For the last number of years, I’ve spent Yom Kippur at Columbia/Barnard Hillel, where one of my sons leads part of the service. This year, at about 10:30 am, one of the rabbis on staff took me aside to say that an armed man had attacked a synagogue in Halle, Germany, killing at least two people. He said that campus security and the police had increased their presence around the Hillel. Later, just before Yizkor, the rabbi shared the news with the students, asking them to remember the two victims during the El Maleh Rachamim, a prayer for martyrs.

By now we have a clearer sense of what happened: An anti-Semitic gunman attempted to carry out a massacre at a synagogue. The 80 or so worshippers saw on security cameras that they were under attack and barricaded themselves in. Failing at his attempts to get through the door, the assailant killed a woman and man in his path and injured others.
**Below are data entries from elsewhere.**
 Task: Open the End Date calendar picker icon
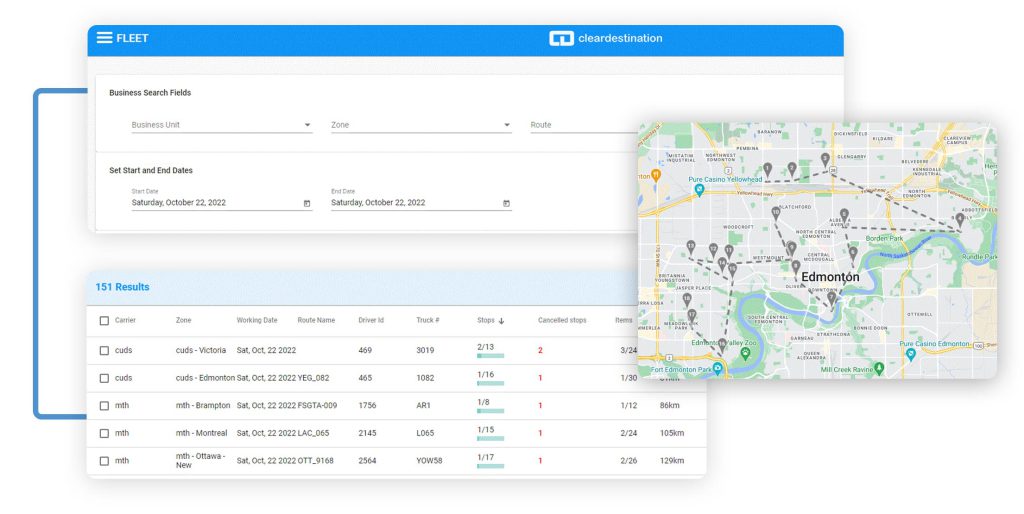click(506, 203)
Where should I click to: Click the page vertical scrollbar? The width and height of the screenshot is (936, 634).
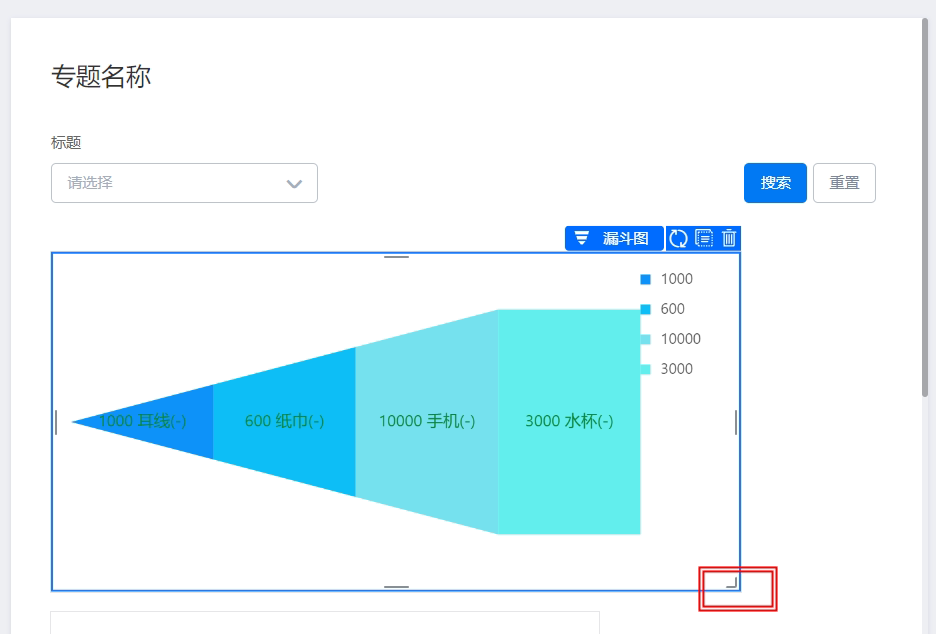[x=925, y=208]
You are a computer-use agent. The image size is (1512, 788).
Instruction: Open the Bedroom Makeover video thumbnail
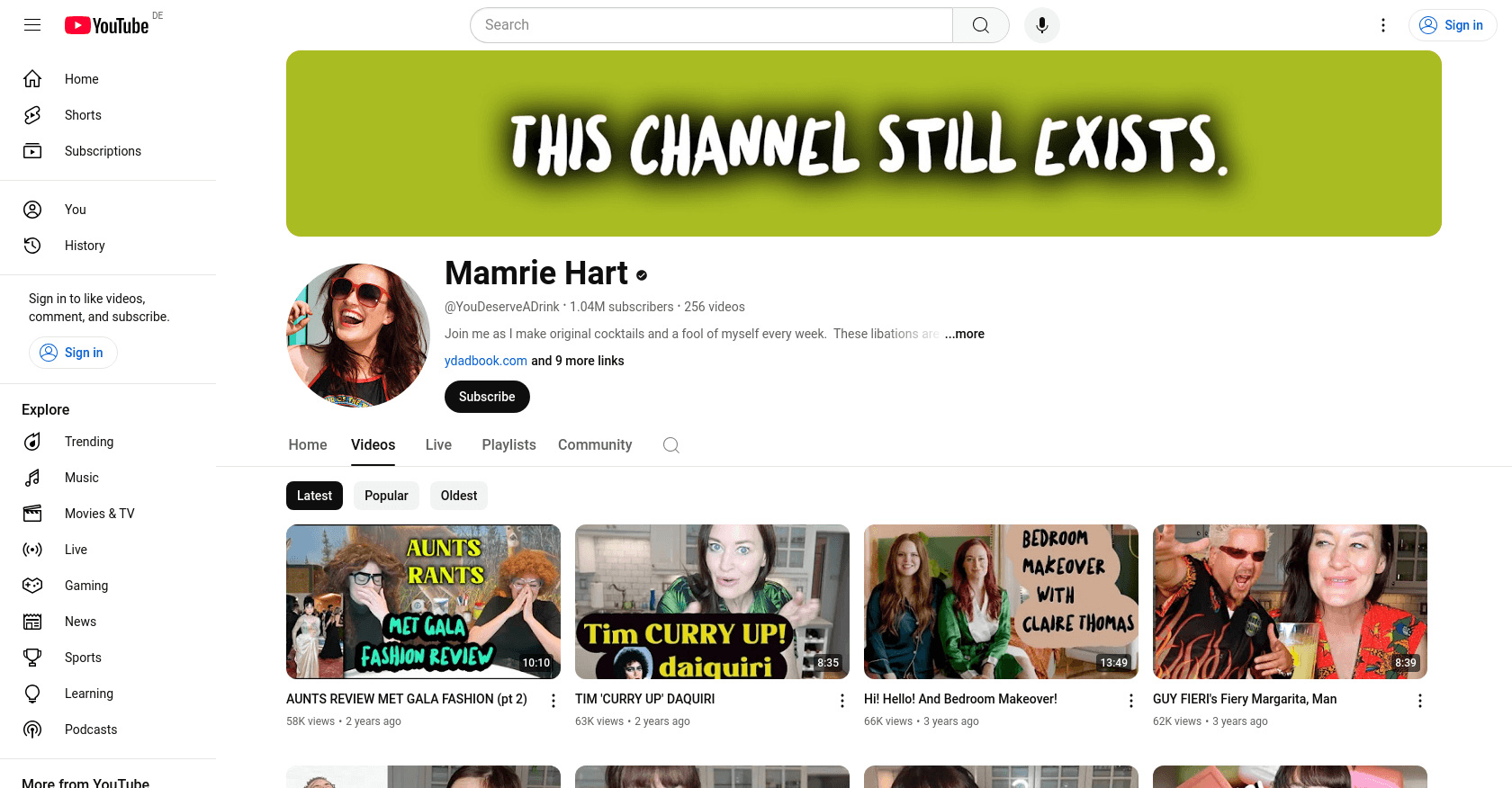point(1001,601)
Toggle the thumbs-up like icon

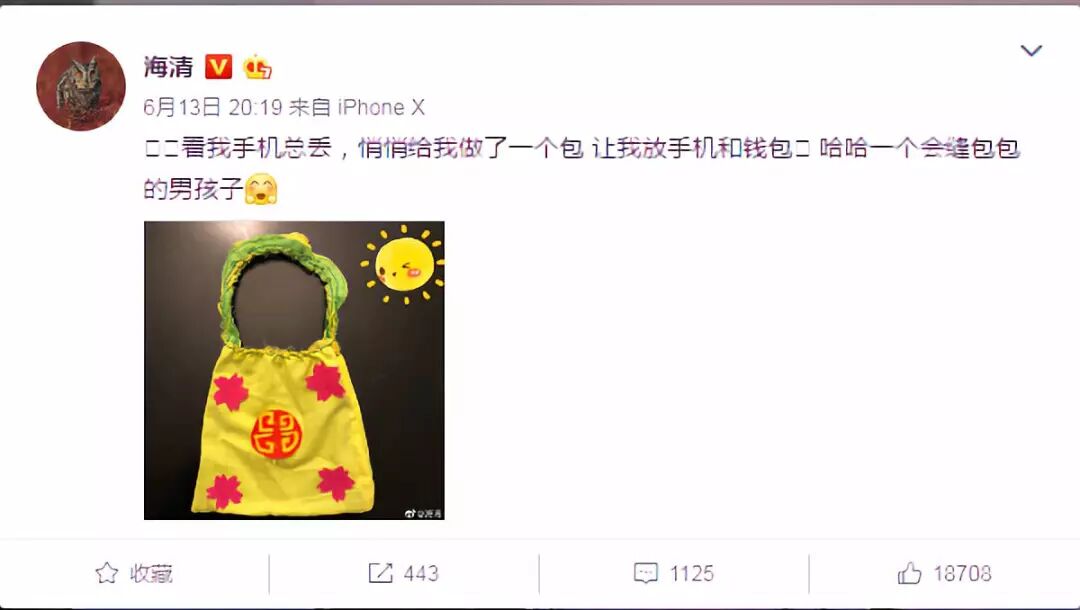pyautogui.click(x=909, y=573)
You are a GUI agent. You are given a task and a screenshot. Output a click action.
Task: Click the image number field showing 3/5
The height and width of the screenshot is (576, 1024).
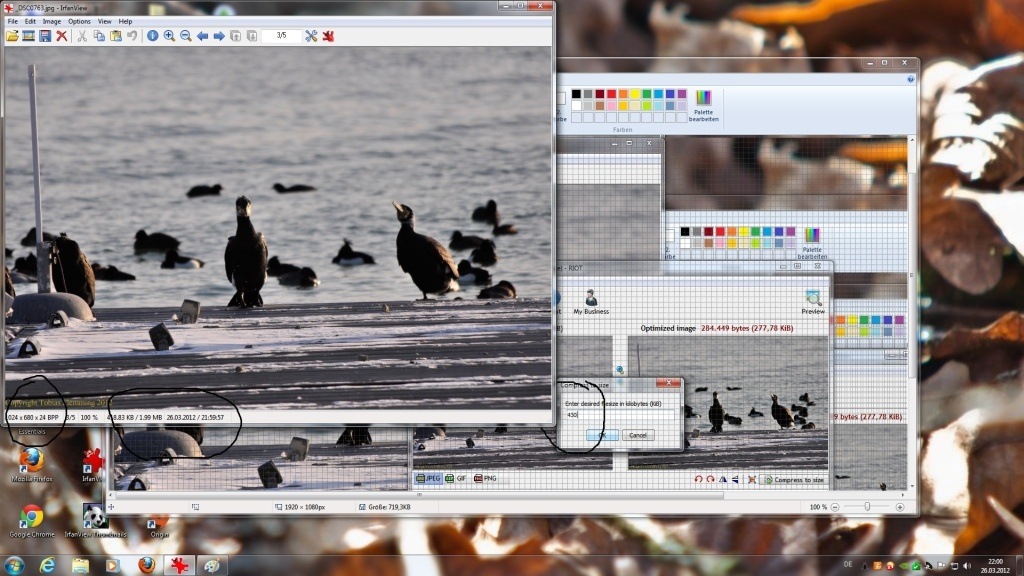281,36
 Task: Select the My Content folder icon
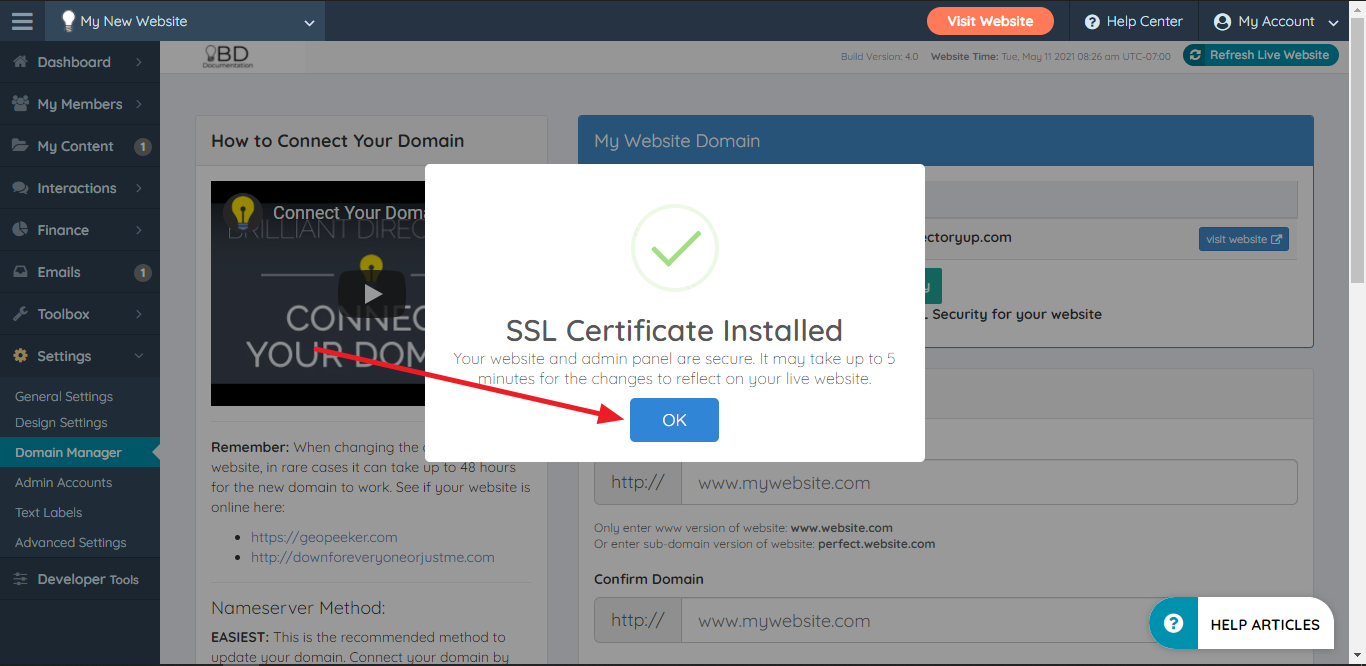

Particularly horrifying, copying the killer in the New Zealand massacre, the entire attack was livestreamed by the gunman so he could broadcast to others what was taking place in real time.

Here’s what’s been less widely reported: Halle is a small community of about 500 Jews, many of whom emigrated from the former Soviet Union. To inject some youthful energy into the holiday services, Halle had invited a group from Base Berlin, a project of UJA’s partner Hillel International, to join their congregation. There were a number of Americans among the worshippers.

Just a few years ago, Halle’s Jewish community approached our largest overseas partner, the Jewish Agency for Israel, asking for security assistance. The Jewish Agency provided resources from a security fund established with support from federations after the attack on a Jewish school in Toulouse, France, in 2012. It was the synagogue’s heavy wooden door and recently upgraded electronic security system that thwarted the gunman.

In other words, a far worse tragedy was averted because a community was protected, with thanks to the support of Jews from around the world.

Being with college students on Yom Kippur, I reflected on my own time at Columbia College many years ago. Back then the idea that Jewish places of worship could be attacked seemed to belong to another era. Today, it’s a different, darker world for young people, who have the tragedies of multiple synagogue attacks both in the United States and Europe imprinted on them.

But the world is different in positive ways, too. In the very country that perpetrated the worst state-sponsored crimes against Jews in modern history, Chancellor Angela Merkel attended Neilah services Wednesday evening at a synagogue in Berlin, vowing “zero tolerance” for hate and anti-Semitism in Germany.

In New York, the police were a forceful and reassuring presence at synagogues across our community. And while, thankfully, no violence was reported in New York, a memorial to the Holocaust in Westchester was desecrated on the eve of Yom Kippur.

It’s because of the disturbing rise in anti-Semitism in our own community that UJA recently announced a major investment to enhance the security infrastructure for Jewish institutions in New York. Beyond security, we’ll continue to work to reverse the current surge, continuing to speak out against the growing danger and building broad coalitions to help stem the tide of intolerance and hatred.

As we move from the sanctity of Yom Kippur to the celebration of Sukkot, I’m reminded of the prayer asking God to “Spread over us your sukkah (canopy) of peace … Remove the adversary from before and behind us. Shelter us in the shadow of Your wings … Guard our going out and our coming in, for life and peace, now and always.”

While we pray to God for happiness and peace, I’m reminded, too, that we’re responsible for building our own sukkahs. We put them in the ground; we give them form; we make them beautiful. We imbue these temporary, fragile structures with our own strength, resilience, and joy.

And in the same way, please God, we’ll spread a sukkah of peace for all.